Le chef du gouvernement a, également, appelé à se pencher sur le projet de la loi de Finances 2021 et les réformes à engager. « Soyons positifs et focalisons-nous sur ce qui profite aux Tunisiens, notamment le retour à la valeur ‘travail', disparue depuis quelques années ». Il a assuré, dans ce sens, que le gouvernement ne tolérerait plus les arrêts intermittents de production dans certains secteurs, notamment pétrolier, ainsi que les contestations sociales et les blocages des routes sous quelque motif que ce soit. « L'arrêt de la production de pétrole prive le peuple tunisien d'une partie de ses revenus ». « Il est temps de nous unir, de travailler ensemble. Les Tunisiens aspirent à un pays où il fait bon vivre », a-t-il relevé.
Le locataire de la Kasbah a ajouté que l'Etat avait largement avancé dans les négociations avec les parties sociales avant de signaler que l'arrêt de production ne peut perdurer. « Nous passerons à l'application de la loi et nous imposerons l'autorité de l'Etat », a-t-il lancé.
Interrogé sur l'impact de la crise Covid-19, il a indiqué que le manque en recettes financières avait atteint les sept milliards de dinars sans parler des deux milliards dépensés durant la crise. Il a fait savoir, dans ce même contexte, qu'il avait signé un arrêté afin de pallier les blocages bureaucratiques au niveau des achats nécessaire à la lutte contre la pandémie Covid-19. Une commission dédiée sera ainsi à présent chargée de cette mission.
Interpellé sur l'attaque au couteau à Nice, Hichem Mechichi a réitéré ses condoléances au peuple français indiquant que la Tunisie avait des accords avec la France réglementant l'immigration et le rapatriement des ressortissants tunisiens. « Certes l'assaillant est Tunisien, mais notre partenaire français est tout à fait conscient du fait que le terrorisme n'a rien à voir avec la nationalité, la religion ou la patrie ».

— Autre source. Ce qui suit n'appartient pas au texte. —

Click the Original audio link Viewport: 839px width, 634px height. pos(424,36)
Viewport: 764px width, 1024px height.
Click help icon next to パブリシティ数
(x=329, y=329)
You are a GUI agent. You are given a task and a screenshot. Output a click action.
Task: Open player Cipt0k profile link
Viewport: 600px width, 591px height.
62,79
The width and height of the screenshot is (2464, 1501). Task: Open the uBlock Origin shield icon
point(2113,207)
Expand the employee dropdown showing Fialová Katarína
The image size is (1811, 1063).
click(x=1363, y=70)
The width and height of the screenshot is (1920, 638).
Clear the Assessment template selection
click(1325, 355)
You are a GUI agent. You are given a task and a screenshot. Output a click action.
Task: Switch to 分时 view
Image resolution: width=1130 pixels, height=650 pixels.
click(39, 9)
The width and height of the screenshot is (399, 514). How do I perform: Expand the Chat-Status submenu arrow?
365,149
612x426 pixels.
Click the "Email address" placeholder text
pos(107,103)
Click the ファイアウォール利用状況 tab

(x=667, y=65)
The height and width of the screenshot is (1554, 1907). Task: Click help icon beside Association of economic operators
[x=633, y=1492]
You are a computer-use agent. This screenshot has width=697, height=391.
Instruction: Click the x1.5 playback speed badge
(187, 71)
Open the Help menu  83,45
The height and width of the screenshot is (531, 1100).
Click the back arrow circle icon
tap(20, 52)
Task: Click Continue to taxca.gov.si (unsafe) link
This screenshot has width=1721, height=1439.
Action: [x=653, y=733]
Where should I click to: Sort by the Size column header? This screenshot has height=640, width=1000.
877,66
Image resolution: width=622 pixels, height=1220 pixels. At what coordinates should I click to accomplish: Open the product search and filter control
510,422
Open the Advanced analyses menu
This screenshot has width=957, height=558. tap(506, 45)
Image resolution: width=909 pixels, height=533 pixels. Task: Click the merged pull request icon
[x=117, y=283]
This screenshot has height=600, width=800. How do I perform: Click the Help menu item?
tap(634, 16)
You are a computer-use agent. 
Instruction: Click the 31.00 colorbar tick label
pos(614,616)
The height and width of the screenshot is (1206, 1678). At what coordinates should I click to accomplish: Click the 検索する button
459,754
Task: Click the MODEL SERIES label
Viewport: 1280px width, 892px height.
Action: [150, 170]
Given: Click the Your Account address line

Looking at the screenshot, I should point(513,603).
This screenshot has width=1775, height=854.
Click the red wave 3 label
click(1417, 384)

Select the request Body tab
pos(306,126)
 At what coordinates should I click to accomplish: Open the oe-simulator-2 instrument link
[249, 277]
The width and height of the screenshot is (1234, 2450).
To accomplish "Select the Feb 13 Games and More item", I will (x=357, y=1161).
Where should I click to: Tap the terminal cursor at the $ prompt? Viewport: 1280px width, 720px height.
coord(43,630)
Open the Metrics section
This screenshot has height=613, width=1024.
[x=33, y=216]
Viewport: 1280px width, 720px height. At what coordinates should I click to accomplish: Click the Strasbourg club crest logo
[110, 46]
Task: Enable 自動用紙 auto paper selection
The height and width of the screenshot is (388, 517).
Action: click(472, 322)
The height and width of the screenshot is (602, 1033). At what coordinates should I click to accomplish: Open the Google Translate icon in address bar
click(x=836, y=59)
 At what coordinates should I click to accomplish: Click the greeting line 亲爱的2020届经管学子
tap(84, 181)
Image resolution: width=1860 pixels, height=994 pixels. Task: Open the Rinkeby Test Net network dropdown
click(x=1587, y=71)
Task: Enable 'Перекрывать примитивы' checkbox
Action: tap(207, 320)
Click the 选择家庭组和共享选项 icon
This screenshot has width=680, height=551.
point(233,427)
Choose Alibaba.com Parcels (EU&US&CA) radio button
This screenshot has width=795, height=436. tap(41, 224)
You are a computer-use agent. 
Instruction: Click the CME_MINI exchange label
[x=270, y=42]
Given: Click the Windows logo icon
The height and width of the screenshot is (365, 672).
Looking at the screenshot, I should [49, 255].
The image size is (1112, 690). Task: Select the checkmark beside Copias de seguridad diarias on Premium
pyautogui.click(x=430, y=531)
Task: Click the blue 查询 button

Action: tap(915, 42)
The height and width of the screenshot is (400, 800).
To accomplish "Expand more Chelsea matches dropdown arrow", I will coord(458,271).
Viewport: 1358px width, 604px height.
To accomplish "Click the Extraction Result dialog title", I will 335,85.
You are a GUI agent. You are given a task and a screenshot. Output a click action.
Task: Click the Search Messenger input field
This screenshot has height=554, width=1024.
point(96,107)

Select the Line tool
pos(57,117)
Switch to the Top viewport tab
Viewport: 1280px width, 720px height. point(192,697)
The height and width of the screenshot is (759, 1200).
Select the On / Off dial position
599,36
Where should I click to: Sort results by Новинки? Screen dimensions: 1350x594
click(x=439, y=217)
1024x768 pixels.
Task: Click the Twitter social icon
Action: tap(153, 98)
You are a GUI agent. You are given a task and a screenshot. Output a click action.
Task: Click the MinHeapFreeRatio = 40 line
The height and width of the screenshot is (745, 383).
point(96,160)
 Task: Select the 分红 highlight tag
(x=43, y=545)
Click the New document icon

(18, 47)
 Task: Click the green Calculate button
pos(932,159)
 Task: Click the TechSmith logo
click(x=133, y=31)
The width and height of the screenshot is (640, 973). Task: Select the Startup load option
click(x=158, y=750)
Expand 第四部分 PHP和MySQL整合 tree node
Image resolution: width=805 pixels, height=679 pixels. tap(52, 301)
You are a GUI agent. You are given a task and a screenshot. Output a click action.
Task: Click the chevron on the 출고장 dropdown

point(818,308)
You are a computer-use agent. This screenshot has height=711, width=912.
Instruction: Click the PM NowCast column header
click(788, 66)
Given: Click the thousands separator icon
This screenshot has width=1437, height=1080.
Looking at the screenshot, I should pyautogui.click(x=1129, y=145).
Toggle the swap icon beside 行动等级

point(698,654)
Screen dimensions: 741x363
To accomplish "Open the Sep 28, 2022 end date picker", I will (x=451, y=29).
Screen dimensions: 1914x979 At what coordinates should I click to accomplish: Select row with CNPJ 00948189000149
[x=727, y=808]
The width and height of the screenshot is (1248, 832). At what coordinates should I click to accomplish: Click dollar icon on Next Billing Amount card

Par cette apparition médiatique qui, notons-le, a eu lieu après 45 minutes de retard, Hichem Mechichi a souhaité confesser au peuple tunisien le marasme économique auquel fait face le pays. Il a cependant fait l'impasse sur les détails « des solutions innovantes » que son gouvernement avait, semble-t-il, trouvé pour mettre un terme à l'hémorragie financière, laissant ainsi, les spectateurs et auditeurs sur leur faim.